Two people spoke during a special public hearing at Tyler’s Liberty Hall, but only one cited concerns on how the changes could affect the city and its residents.
City leaders said they want to make sure local ordinances are updated so the new retail activities are a good fit for Tyler.
The Tyler City Council is expected to consider and adopt the changes later this month, ahead of the official vote canvass, officials said.
“This is an important time in our community,” Planning and Zoning Commission Chairman David Hudson said. “City staff has worked diligently on this proposal.”
But ultimately the city has limited authority on how it governs alcohol sales, which are subject to oversight by the Texas Alcoholic Beverage Commission, Hudson said.
“We’re dealing with a state agency and trying to perform” within the limits allowed by law, he added.
Tuesday’s hearing was designed to collect input on the changes before they are adopted into law.
State laws exist for most issues pertaining to alcohol sales, but communities have some regulatory authority on signage, open containers and distance from places such as schools, churches and hospitals, Assistant City Attorney Steve Keane said.
Tuesday’s vote affects the city limits of Tyler and Smith County Justice Precinct 2 that includes southwest Tyler, Flint and Bullard, records show.
Kristi Roberts, director of Tyler-based Sister Cities Council on Alcohol and Drug Abuse, now NEXT STEP Community Solutions, said she hopes the city can curtail youth exposure to alcohol sales.
“I’m tasked with curbing underage drinking,” she said. “We want to make sure we do everything possible to keep young people from drinking.”
Grant Hudgens, also of Tyler, was the only other person to speak publicly on the issue.
“All my concerns were covered,” he said.
The proposed ordinance prohibits the sale of beer in residential and professional office areas, Ms.
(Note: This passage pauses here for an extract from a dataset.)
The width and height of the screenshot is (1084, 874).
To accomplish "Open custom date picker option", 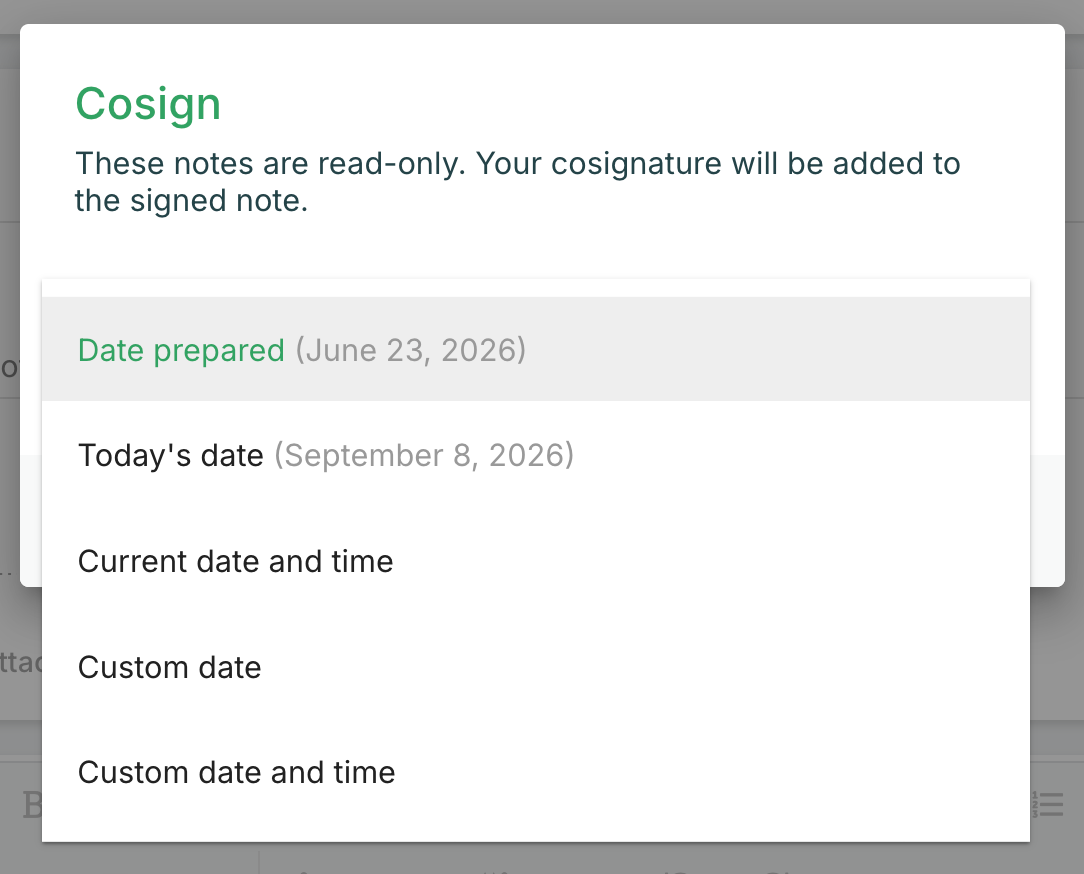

Nick said.
“Generally the TABC has control over the hours of operation,” she said.
Drive-through sales outlets must be enclosed on at least two sides and can be located only in areas designated for manufacturing, as allowed by a special use permit, records show.
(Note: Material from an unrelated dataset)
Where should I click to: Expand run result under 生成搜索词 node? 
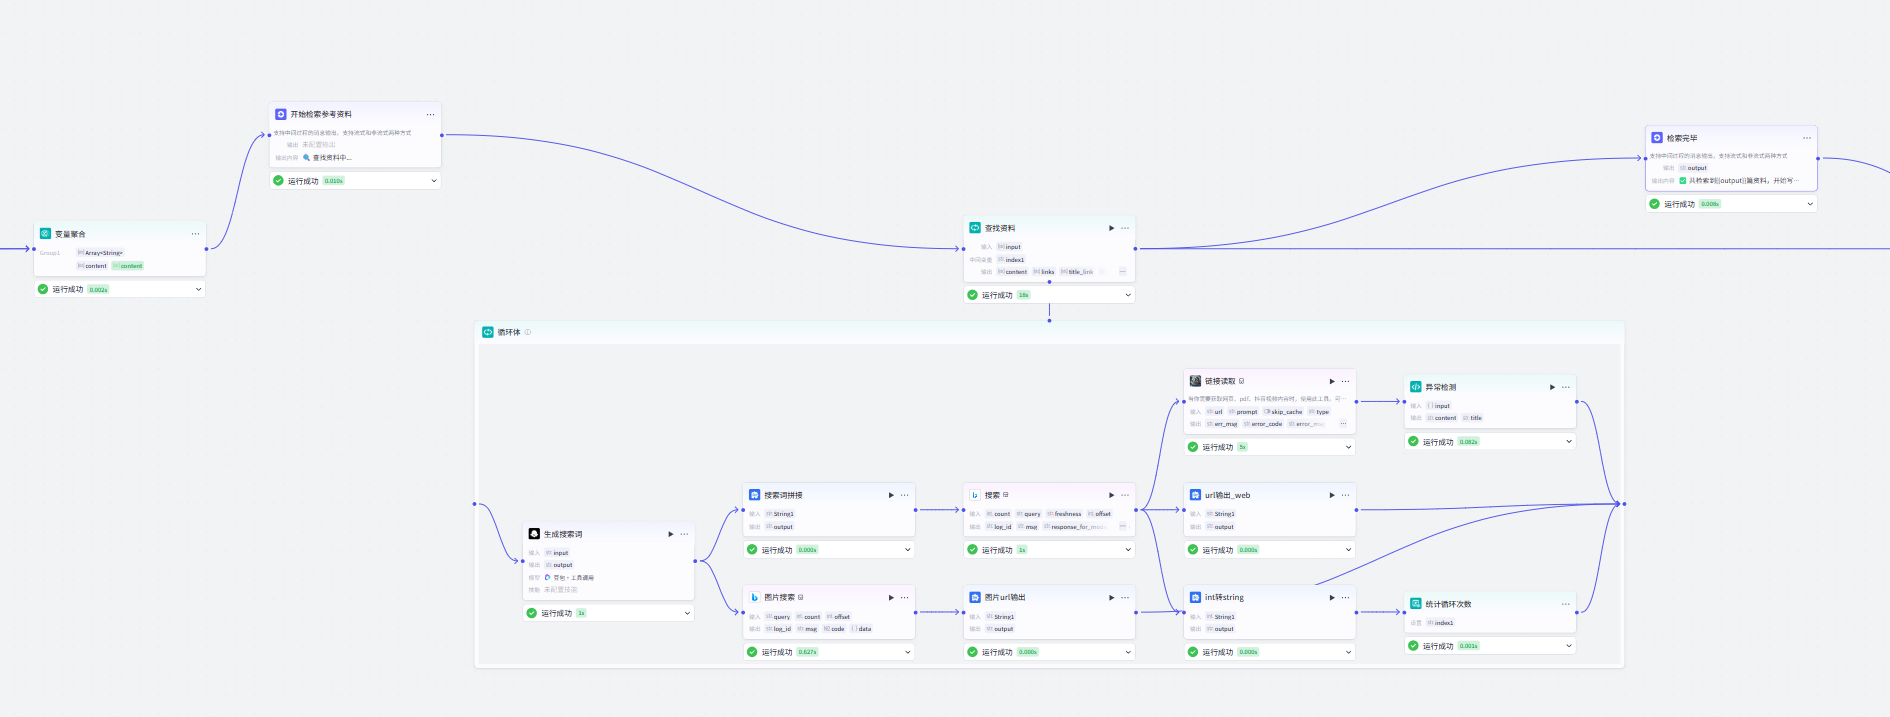tap(687, 613)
The ordinance relates to pre-packaged items sold directly to the public and does not affect restaurants and existing uses, Ms. Nick said.
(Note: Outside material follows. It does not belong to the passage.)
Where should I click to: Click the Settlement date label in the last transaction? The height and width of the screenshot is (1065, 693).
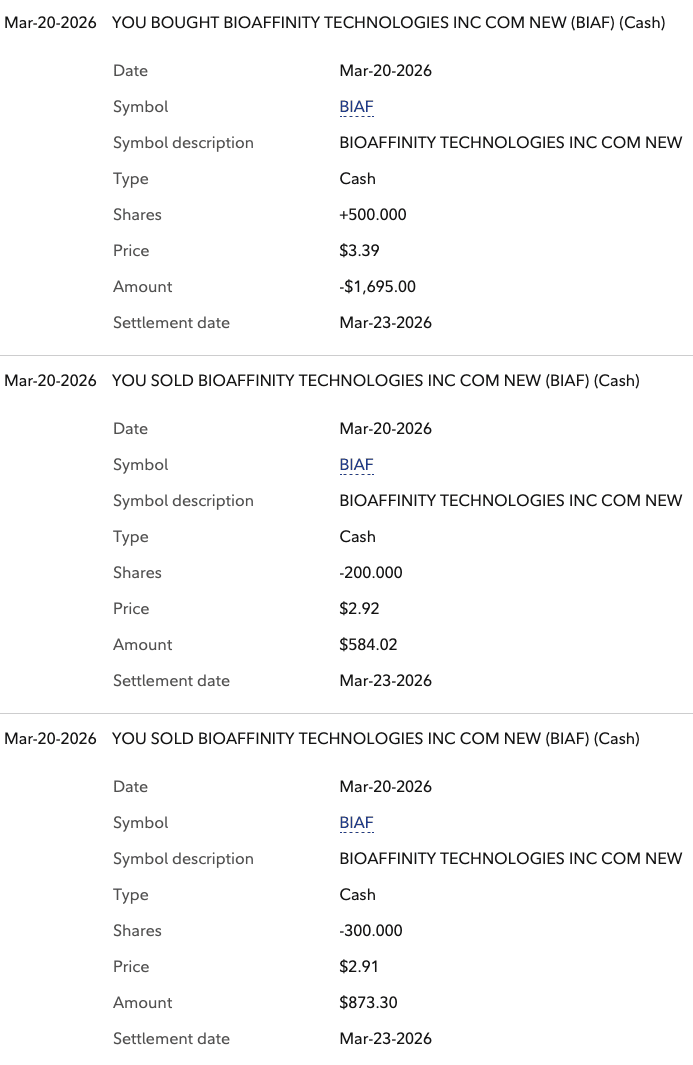point(171,1039)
A mayor’s sub-committee, chaired by Councilman Mark Whatley, was created to look at current state laws and compare them to existing city ordinances, examining topics such as billboards, business hours, permits and aesthetics, Keane said.
The committee still was making changes to the draft last week, officials said.
On Tuesday night, Tyler voters approved the legal sale of beer and wine for off-premises consumption in places such as grocery and convenience stores, and legal sale of mixed beverages in restaurants by food and beverage certificate holders only.